Avec le temps, la production de Paul-Émile Borduas devient plus avant-gardiste et plus abstraite. Son développement artistique se présente en périodes bien marquées.
Période figurative
La première production de Borduas témoigne de son apprentissage avec le peintre québécois Ozias Leduc (1864-1955) et de sa formation à l’École des beaux-arts de Montréal pendant les années 1920. Il rêve de suivre les traces de Leduc et de devenir, comme lui, un décorateur d’églises. Pour cette raison, il n’est pas question de prendre trop de distance avec ce que les églises du temps au Québec peuvent absorber. C’est lors de son premier passage à Paris, où il étudie aux Ateliers d’art sacré, que Borduas commence à explorer l’œuvre de Paul Cézanne (1939-1906), de Pierre-Auguste Renoir (1841-1919) et de Paul Gauguin (1848-1903). Sa peinture figurative de la fin des années 1930 et du début des années 1940 reflète ces premières influences.
Période automatiste
En 1937, Borduas obtient un poste à l’École du meuble à Montréal comme enseignant de dessin et de décoration. C’est dans l’ambiance intellectuellement stimulante de l’école qu’il découvre l’œuvre et la pensée du fondateur du surréalisme en France, le poète André Breton, surtout en lisant « Le Château étoilé » dans le journal Minotaure.

------------

● **Consigne 1**
Dans les entrées, recopiez à l'identique la portion qui commence à la ligne contenant « Where should I click to: Frame » et se termine à la ligne contenant « click(x=24, y=136) », ces deux lignes incluses.
L'extrait et les entrées sont indépendants l'un de l'autre.

------------

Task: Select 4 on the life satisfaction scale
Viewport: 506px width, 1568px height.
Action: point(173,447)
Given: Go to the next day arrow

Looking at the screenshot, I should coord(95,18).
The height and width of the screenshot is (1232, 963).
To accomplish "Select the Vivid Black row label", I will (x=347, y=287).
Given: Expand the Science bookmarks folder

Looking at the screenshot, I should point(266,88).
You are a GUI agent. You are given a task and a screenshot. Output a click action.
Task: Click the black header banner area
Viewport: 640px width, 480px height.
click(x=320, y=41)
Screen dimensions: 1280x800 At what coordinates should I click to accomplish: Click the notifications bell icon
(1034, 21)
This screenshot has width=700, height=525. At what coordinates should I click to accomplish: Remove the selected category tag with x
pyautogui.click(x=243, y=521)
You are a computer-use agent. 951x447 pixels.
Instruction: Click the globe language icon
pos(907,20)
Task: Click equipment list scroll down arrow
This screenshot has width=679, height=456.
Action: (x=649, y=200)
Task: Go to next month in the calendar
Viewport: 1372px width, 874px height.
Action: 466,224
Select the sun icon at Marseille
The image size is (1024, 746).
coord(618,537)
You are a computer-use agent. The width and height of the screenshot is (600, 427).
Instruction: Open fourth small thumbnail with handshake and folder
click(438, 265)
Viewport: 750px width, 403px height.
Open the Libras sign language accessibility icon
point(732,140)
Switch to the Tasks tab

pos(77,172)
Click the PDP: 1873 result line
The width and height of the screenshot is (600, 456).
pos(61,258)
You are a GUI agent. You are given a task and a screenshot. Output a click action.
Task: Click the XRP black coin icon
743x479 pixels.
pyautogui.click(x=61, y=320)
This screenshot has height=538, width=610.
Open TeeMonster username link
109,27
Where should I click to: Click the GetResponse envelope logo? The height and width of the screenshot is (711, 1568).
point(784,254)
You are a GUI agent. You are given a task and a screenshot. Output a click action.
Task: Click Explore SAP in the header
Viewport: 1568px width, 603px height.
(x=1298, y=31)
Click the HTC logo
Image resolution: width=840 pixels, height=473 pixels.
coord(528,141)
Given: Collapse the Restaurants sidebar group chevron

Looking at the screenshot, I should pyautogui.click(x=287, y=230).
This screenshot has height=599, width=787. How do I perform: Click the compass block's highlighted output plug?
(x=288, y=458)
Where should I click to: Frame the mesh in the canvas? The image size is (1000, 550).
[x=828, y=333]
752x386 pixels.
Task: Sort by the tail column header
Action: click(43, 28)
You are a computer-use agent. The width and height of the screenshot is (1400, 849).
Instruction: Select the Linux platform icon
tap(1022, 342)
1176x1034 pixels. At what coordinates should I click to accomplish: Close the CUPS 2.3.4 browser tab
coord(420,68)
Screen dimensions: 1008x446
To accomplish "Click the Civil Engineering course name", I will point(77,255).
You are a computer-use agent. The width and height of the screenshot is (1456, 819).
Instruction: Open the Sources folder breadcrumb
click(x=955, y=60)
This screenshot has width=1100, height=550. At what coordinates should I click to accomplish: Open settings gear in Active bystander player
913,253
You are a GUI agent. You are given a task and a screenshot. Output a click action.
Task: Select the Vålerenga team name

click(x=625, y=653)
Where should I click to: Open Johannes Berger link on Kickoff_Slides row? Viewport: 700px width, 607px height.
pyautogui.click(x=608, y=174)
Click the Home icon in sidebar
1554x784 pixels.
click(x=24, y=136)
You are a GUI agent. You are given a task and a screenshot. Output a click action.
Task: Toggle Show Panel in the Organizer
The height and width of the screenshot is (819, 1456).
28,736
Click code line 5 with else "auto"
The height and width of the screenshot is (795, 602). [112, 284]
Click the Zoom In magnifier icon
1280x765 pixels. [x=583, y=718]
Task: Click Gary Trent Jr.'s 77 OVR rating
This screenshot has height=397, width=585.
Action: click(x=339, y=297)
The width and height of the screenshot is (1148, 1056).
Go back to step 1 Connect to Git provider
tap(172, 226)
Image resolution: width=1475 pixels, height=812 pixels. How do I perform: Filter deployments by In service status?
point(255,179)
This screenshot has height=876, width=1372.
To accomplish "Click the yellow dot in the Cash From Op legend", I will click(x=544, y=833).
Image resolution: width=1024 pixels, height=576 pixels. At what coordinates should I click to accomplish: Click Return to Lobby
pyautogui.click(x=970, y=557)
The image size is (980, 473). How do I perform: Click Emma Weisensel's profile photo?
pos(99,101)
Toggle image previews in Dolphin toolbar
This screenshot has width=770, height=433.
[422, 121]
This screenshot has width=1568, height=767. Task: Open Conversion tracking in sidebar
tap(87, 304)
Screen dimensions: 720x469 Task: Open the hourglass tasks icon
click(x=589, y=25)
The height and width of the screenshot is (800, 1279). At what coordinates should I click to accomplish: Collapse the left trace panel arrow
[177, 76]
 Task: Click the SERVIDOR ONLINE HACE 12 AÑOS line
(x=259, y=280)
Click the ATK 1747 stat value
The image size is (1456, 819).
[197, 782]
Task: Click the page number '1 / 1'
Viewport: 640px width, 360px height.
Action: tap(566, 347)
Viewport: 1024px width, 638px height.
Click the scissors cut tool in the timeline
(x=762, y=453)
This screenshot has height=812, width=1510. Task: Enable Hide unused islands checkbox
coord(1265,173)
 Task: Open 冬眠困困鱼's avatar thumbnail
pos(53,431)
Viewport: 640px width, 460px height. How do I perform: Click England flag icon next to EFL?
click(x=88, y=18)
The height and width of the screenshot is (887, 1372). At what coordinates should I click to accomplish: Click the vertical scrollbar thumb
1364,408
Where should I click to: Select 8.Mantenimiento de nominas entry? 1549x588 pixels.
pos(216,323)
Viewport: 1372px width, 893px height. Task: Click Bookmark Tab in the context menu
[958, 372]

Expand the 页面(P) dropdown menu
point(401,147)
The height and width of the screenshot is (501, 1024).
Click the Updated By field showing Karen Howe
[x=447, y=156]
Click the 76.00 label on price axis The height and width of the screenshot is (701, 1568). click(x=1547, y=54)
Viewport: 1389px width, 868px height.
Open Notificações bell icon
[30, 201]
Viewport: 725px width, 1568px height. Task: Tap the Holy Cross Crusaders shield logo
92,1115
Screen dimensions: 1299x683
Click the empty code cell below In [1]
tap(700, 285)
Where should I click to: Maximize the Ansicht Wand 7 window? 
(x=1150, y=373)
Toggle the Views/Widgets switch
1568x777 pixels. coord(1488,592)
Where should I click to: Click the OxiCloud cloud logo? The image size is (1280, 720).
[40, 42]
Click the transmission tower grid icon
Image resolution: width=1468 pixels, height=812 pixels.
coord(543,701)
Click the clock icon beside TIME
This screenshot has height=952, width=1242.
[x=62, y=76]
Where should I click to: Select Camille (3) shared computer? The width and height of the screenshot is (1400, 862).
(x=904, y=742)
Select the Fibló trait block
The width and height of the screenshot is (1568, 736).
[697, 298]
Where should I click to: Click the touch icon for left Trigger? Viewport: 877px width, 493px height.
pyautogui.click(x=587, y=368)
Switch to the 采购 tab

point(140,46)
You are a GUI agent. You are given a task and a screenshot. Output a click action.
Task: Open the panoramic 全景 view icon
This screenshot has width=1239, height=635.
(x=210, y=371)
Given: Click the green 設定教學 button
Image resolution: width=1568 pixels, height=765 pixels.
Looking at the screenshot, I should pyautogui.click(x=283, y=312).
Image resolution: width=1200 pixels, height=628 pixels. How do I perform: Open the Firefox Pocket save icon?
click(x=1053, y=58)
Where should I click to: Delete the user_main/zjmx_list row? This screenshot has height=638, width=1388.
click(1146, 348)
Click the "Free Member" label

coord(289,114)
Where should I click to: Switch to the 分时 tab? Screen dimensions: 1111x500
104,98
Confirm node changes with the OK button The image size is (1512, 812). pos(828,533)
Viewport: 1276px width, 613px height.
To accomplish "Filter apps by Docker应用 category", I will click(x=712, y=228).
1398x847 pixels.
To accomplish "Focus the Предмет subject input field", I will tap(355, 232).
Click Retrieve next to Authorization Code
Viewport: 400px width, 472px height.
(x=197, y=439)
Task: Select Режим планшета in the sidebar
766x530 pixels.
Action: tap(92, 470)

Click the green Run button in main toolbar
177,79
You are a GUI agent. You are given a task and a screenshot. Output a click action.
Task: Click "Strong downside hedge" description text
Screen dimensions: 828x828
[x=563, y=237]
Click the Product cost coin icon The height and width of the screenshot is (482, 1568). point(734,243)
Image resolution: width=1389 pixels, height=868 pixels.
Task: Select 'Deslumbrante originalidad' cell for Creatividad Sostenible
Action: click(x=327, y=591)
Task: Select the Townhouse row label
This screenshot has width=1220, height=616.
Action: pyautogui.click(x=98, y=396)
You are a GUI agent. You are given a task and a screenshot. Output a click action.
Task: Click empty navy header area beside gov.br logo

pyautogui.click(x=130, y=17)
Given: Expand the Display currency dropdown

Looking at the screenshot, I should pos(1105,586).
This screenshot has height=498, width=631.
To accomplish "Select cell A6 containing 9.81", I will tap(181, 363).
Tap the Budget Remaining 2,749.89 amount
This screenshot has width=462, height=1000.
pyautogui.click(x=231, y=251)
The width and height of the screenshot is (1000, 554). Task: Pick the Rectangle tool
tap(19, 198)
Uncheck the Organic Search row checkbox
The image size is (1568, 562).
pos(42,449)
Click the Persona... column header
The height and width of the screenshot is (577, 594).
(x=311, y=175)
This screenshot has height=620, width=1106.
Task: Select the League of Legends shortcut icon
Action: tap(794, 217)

------------

● **Consigne 2**
Poursuivez l'extrait sur Paul-Émile Borduas à partir de sa dernière phrase.

● **Résultat attendu 1**
Where should I click to: Frame the mesh in the canvas? The image size is (1000, 550).
[x=828, y=333]
752x386 pixels.
Task: Sort by the tail column header
Action: click(43, 28)
You are a computer-use agent. The width and height of the screenshot is (1400, 849).
Instruction: Select the Linux platform icon
tap(1022, 342)
1176x1034 pixels. At what coordinates should I click to accomplish: Close the CUPS 2.3.4 browser tab
coord(420,68)
Screen dimensions: 1008x446
To accomplish "Click the Civil Engineering course name", I will point(77,255).
You are a computer-use agent. The width and height of the screenshot is (1456, 819).
Instruction: Open the Sources folder breadcrumb
click(x=955, y=60)
This screenshot has width=1100, height=550. At what coordinates should I click to accomplish: Open settings gear in Active bystander player
913,253
You are a GUI agent. You are given a task and a screenshot. Output a click action.
Task: Select the Vålerenga team name

click(x=625, y=653)
Where should I click to: Open Johannes Berger link on Kickoff_Slides row? Viewport: 700px width, 607px height.
pyautogui.click(x=608, y=174)
Click the Home icon in sidebar
1554x784 pixels.
click(x=24, y=136)

● **Résultat attendu 2**
Dans « Le Château étoilé », Borduas découvre la fameuse leçon de Léonard de Vinci (1452-1519) sur le vieux mur. Cette découverte aura une profonde influence sur son art et son enseignement :
La leçon de Léonard, engageant ses élèves à copier leurs tableaux sur ce qu’ils verraient se peindre — de remarquablement coordonné et de propre à chacun d’eux — en considérant longuement un vieux mur, est loin d’être comprise. Tout le passage de la subjectivité à l’objectivité y est implicitement résolu et la portée de cette résolution dépasse de beaucoup en intérêt humain celle d’une technique, quand cette technique serait celle de l’inspiration même.
Contempler les craquelures d’un vieux mur ou lire des formes dans les nuages et les reproduire dans ses tableaux ne sont peut-être pas des voies très praticables pour les peintres. Mais chose certaine, Léonard de Vinci — relu par Breton — a l’air de suggérer que le peintre peut être sans idée préconçue avant de se lancer dans la production de son œuvre. Des sources d’inspiration pour une œuvre d’art peuvent venir d’ailleurs que de la méditation ou des connaissances apprises par le peintre, sans parler des programmes iconographiques et des conventions de son époque.
En 1941, Borduas peint une série de gouaches, mettant en œuvre le conseil de Léonard de Vinci. C’est au cours d’une conversation avec l’historien et critique d’art Maurice Gagnon que Borduas fait les révélations ci-dessous, Gagnon ayant eu la bonne idée de les noter :
Je n’ai aucune idée préconçue, commençait par déclarer Borduas. Placé devant la feuille blanche avec un esprit libre de toutes idées littéraires, j’obéis à la première impulsion. Si j’ai l’idée d’appliquer mon fusain au centre de la feuille ou sur l’un des côtés, je l’applique sans discuter et ainsi de suite. Un premier trait se dessine ainsi, divisant la feuille. Cette division de la feuille déclenche tout un processus de pensées qui sont exécutées toujours automatiquement. J’ai prononcé le mot « pensées », i.e. pensées de peintres, pensées de mouvement, de rythme, de volume, de lumière et non pas des idées littéraires, car encore, celles-ci ne sont utilisables dans le tableau que si elles sont transposées plastiquement.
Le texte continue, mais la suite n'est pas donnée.